— start of AVAILABLE RECORDS —
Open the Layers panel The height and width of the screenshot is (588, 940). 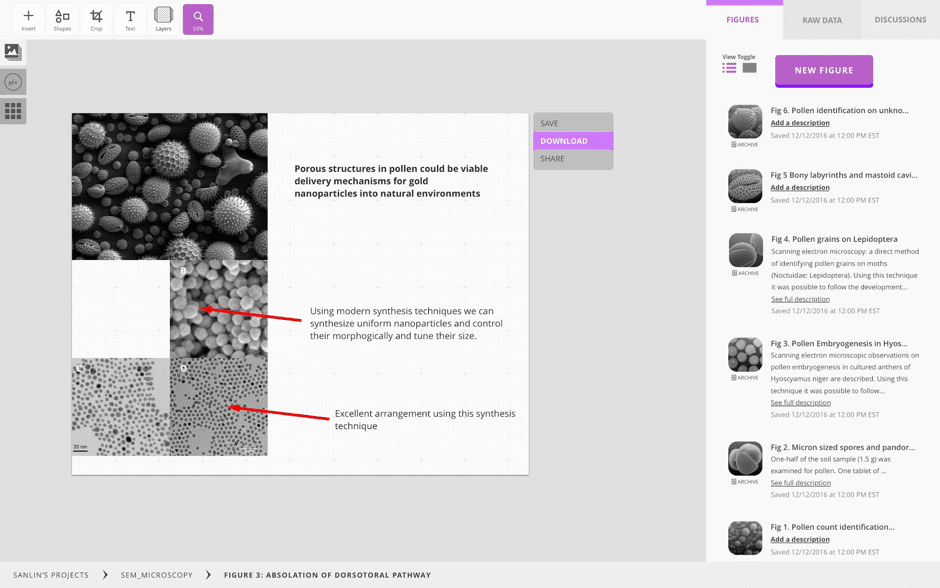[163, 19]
— end of AVAILABLE RECORDS —
— start of AVAILABLE RECORDS —
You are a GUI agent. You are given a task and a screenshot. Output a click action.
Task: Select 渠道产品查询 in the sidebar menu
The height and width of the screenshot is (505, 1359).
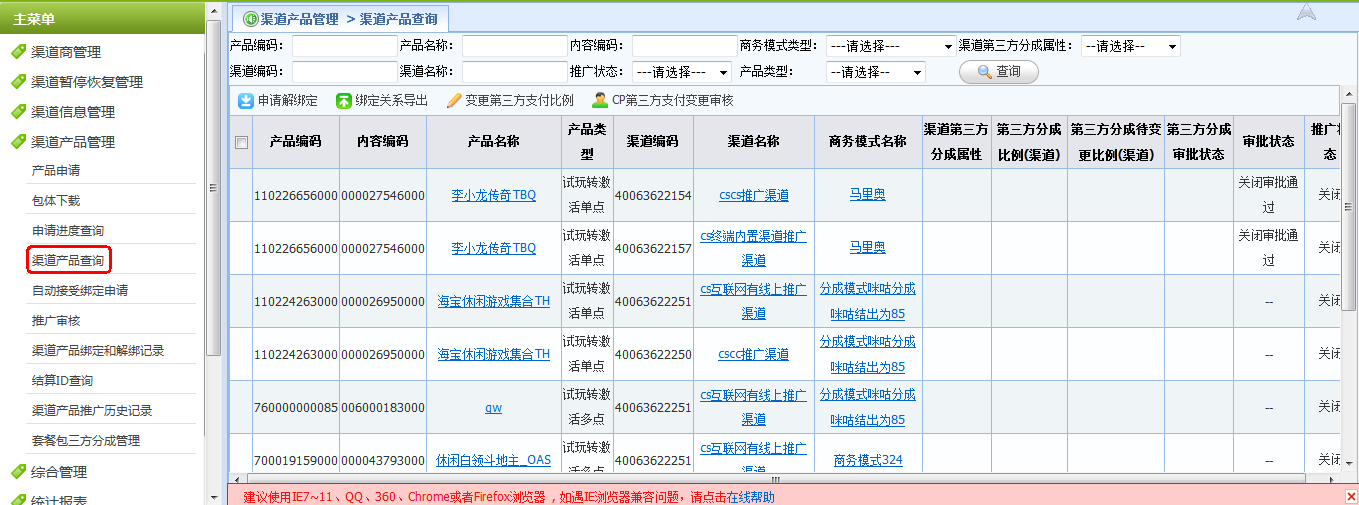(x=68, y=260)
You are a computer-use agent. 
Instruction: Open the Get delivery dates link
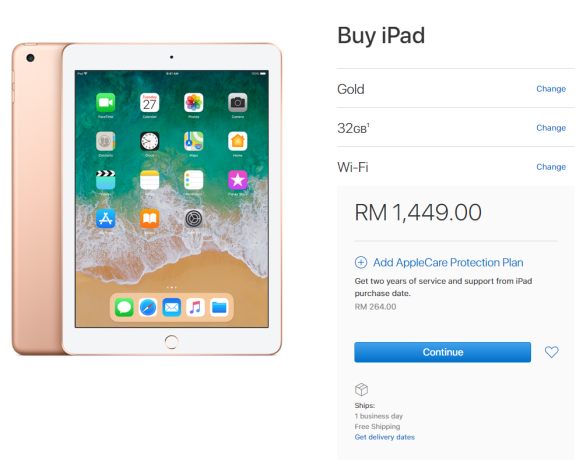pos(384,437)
— end of AVAILABLE RECORDS —
* [TASK REQUIREMENTS]:
Write out the rows exactly, from the line containing "You are a computer-use agent." through the line containing "pos(384,437)", both included. Omit the pictures from your answer.

* [FINAL ANSWER]:
You are a computer-use agent. 
Instruction: Open the Get delivery dates link
pos(384,437)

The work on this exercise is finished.